Feb 01 '23 21:02 everpeace

I think that's the path (which you were already on, sorry for the detour). I still want to see acknowledgement from containerd and cri-o (in the form of code-comments and/or tests) which make it clear WHY they do this, so it doesn't get fixed later.

Feb 01 '23 22:02 thockin

...

agreed..

If going that route an admission controller or runtime hook could be used to add container specified supplemental group(s) when supplemental group(s) are specified in the pod/container spec. We could also list removed supplemental groups as an annotation to make writing said hook a bit easier.

I'm not quite following what you mean about admission?

I meant what you said later on... some mutating admission controller to set/override the default behavior... (either by flipping a switch or by adding missing, but allowed, supplemental group(s) into the pod spec)

If I am being internally consistent, we should NOT make a breaking change. The odds of someone using this specific set of behaviors for actual desired behavior feels diminuitive, but I don't have data to back that up. I keep hoping someone will turn up and tell me "it's OK, just this once" but I don't think it is.

well said..

If "secure" means "follow OCI spec", then the only paths to secure-by-default are 1) breaking change; 2) codify it (this KEP) and spin core/v2 with a different default.
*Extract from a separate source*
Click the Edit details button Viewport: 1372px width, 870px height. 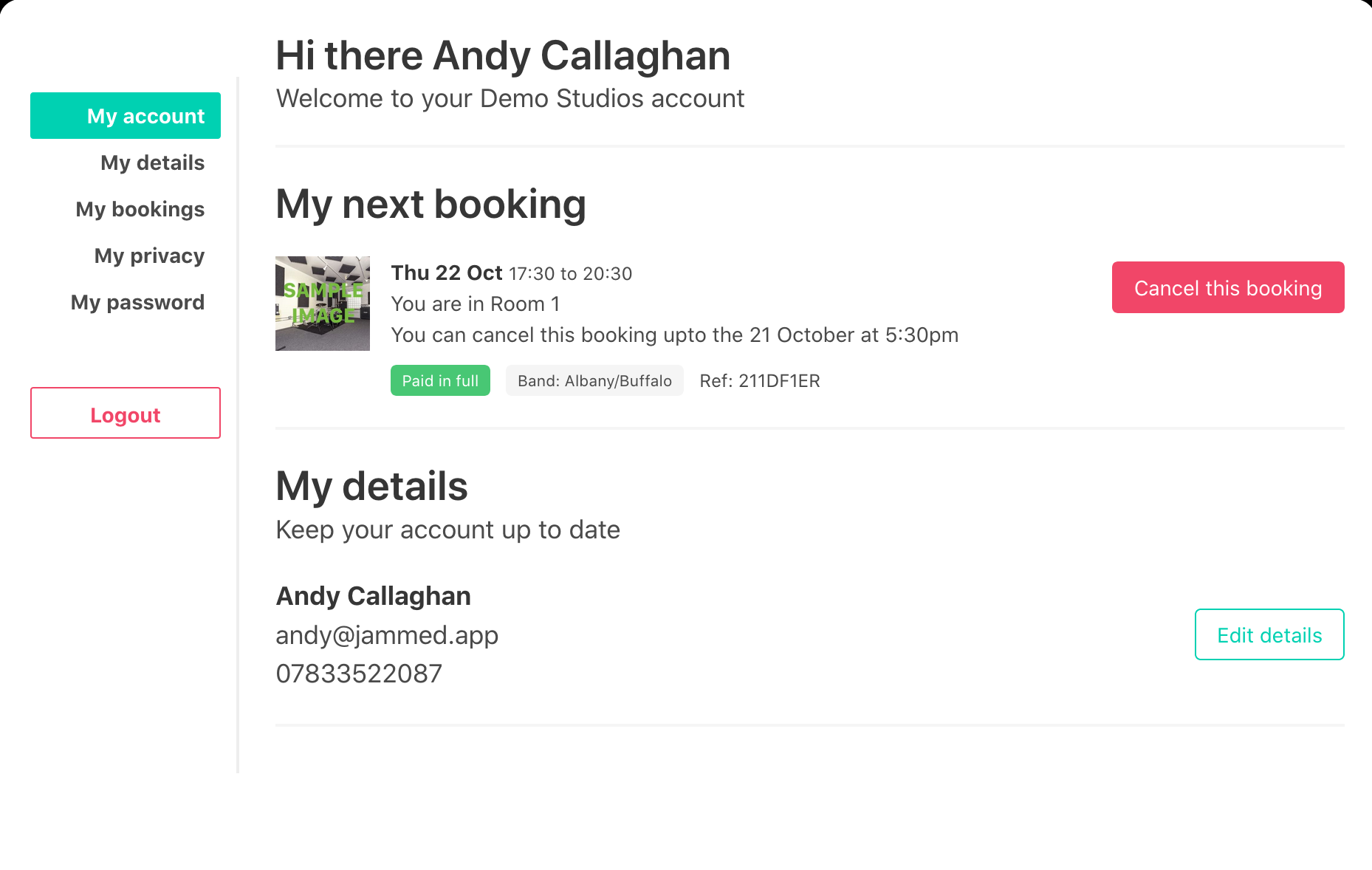pos(1269,634)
Nod. Additionally, I first looked at this issue/enhancement request as a pod api thing for using shared supplemental group(s) across the set of containers in the pod. IMO we need to consider when/if it makes sense to add some portion of the pod spec to the OCI standard.
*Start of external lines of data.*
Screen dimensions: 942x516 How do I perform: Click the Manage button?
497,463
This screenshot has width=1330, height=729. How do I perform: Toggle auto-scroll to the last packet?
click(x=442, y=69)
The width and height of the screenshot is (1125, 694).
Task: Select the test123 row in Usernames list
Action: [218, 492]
Note: for containerd we are also planning a v2 for our breaking changes (mostly config that will need to be migrated).

Feb 01 '23 22:02 mikebrow

I want someone to do core/v2 - I just don't want it to be me :)

Feb 01 '23 22:02 thockin

An alternative runtime based approach (this isn't portable across k8s distros) but anyways:

Add config to runtimes in 1.26.z (say 1.26.5) and 1.27.0+ to control behavior.
While updating an existing 1.26 cluster to 1.26.5 add configuration that keeps the old behavior. Release note this.
Admins (working with users) can now scan their workloads are going to be affected or not , patch any pods with explicit supplementary groups and then decide to switch to the new behavior in runtime config. The cluster will now stay on the new behavior on further updates.
New 1.27 clusters with 1.27 runtimes get the new secure behavior by default.

Feb 02 '23 00:02 mrunalp

That sounds very fragile to me

On Wed, Feb 1, 2023 at 4:02 PM Mrunal Patel @.***> wrote:

An alternative runtime based approach (this isn't portable across k8s distros) but anyways:

Add config to runtimes in 1.26.z (say 1.26.5) and 1.27.0+ to control behavior.

While updating an existing 1.26 cluster to 1.26.5 add configuration that keeps the old behavior. Release note this.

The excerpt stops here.